Book Synopsis Voices of Revolution by : Rodger Streitmatter
Download or read book Voices of Revolution written by Rodger Streitmatter and published by Columbia University Press. This book was released on 2001-08-20 with total page 351 pages. Available in PDF, EPUB and Kindle. Book excerpt: Streitmatter tells the stories of dissident American publications and press movements of the last two centuries, and of the colorful individuals behind them. From publications that fought for the disenfranchised to those that promoted social reform, Voices of Revolution examines the abolitionist and labor press, black power publications of the 1960s, the crusade against the barbarism of lynching, the women's movement, and antiwar journals.
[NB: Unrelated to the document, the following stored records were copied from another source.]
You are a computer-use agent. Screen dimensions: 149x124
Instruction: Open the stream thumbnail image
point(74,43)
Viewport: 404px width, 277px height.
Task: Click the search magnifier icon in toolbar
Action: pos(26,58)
Streitmatter also discusses gay and lesbian publications, contemporary on-line journals, and counterculture papers like The Kudzu and The Berkeley Barb that flourished in the 1960s. Voices of Revolution also identifies and discusses some of the distinctive characteristics shared by the genres of the dissident press that rose to prominence—from the early nineteenth century to the late twentieth century. For far too long, mainstream journalists and even some media scholars have viewed radical, leftist, or progressive periodicals in America as "rags edited by crackpots." However, many of these dissident presses have shaped the way Americans think about social and political issues.